Stored items
· · · · · · ·

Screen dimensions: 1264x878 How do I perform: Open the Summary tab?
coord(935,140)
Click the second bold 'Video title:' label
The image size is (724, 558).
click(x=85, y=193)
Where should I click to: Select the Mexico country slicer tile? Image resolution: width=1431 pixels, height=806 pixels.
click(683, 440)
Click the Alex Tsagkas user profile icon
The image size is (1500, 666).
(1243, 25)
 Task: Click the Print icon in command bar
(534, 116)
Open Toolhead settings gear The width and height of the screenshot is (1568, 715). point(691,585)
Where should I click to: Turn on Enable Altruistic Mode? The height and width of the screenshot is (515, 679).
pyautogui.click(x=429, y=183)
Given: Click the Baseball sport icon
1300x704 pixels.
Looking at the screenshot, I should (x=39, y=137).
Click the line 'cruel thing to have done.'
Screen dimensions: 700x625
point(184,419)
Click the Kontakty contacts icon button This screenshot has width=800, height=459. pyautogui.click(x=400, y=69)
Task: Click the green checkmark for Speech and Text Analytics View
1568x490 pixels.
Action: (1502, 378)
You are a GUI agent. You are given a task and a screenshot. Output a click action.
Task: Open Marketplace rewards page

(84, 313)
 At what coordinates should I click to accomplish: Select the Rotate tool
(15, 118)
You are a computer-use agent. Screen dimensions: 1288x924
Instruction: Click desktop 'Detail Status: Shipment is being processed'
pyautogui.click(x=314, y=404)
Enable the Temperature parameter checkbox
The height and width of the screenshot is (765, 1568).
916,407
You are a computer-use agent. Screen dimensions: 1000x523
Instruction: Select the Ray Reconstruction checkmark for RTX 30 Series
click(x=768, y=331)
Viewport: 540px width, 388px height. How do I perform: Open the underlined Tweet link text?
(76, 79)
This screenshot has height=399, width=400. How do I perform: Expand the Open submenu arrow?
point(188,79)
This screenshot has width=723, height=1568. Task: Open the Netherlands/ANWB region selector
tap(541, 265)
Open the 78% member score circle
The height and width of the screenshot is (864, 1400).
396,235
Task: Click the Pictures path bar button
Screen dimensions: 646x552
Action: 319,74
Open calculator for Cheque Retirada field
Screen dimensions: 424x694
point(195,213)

· · · · · · ·

**The problem:** In the entries above, find the line holding "Task: Open Marketplace rewards page" and the line holding "Open the 78% member score circle", then retype exactly those two lines and every line between them, and nothing else.

**Solution:**
Task: Open Marketplace rewards page

(84, 313)
 At what coordinates should I click to accomplish: Select the Rotate tool
(15, 118)
You are a computer-use agent. Screen dimensions: 1288x924
Instruction: Click desktop 'Detail Status: Shipment is being processed'
pyautogui.click(x=314, y=404)
Enable the Temperature parameter checkbox
The height and width of the screenshot is (765, 1568).
916,407
You are a computer-use agent. Screen dimensions: 1000x523
Instruction: Select the Ray Reconstruction checkmark for RTX 30 Series
click(x=768, y=331)
Viewport: 540px width, 388px height. How do I perform: Open the underlined Tweet link text?
(76, 79)
This screenshot has height=399, width=400. How do I perform: Expand the Open submenu arrow?
point(188,79)
This screenshot has width=723, height=1568. Task: Open the Netherlands/ANWB region selector
tap(541, 265)
Open the 78% member score circle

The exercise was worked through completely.